Originally published September 22 2005
Study suggests humiliation and other psychological factors contribute to teen obesity
by Mike Adams, the Health Ranger, NaturalNews Editor
Depression is common in obese teens, but Reuters reports that the humiliation and shame that they experience because of their weight may explain the connection between the two, according to a study by scientists at Uppsala University in Sweden.
"There is a clear statistical association between adolescent obesity and adolescent depression," study author Dr. Rickard L. Sjoberg, of Uppsala University in Sweden, told Reuters Health.
Sjoberg and colleagues analyzed data from 4,703 children, aged 15 and 17 years, who participated in the Survey of Adolescent Life in Vestmanland 2004, a psychosocial health survey administered triannually in Sweden.
They found that overweight and obesity was more common among boys than among girls, while depression was more common among girls.
Obese teens reported experiencing more symptoms of depression than their normal-weight or overweight peers and had a higher risk of depression, the researchers report in the journal Pediatrics.

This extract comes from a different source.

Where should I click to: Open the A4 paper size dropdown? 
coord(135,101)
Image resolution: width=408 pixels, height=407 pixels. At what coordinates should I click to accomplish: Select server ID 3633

Also, obese teens were more likely to say they had been treated in a degrading manner, had been ignored or otherwise had shaming experiences within the past three months than were their normal-weight or overweight peers.
Further, adolescents who reported the highest number of shame experiences were more than 11 times more likely to be depressed than those who reported the lowest number of shame experiences, the report indicates.
Teenagers with unemployed parents and those in families in which the parents were separated were more likely to have depressive symptoms than their peers.
Sjoberg speculated that the association between the teenagers' depression and having an unemployed parent may possibly be explained by the idea "that having a parent who has the experience of being unwanted at the labor market or incapable of meeting the demands of this market will put an increased psychological strain on the family system which will increase the risk of the adolescent developing depression."
Altogether, the study's findings imply "that an understanding of the social consequences of obesity is also necessary in order to make sense of the obesity-depression association," Sjoberg told Reuters Health.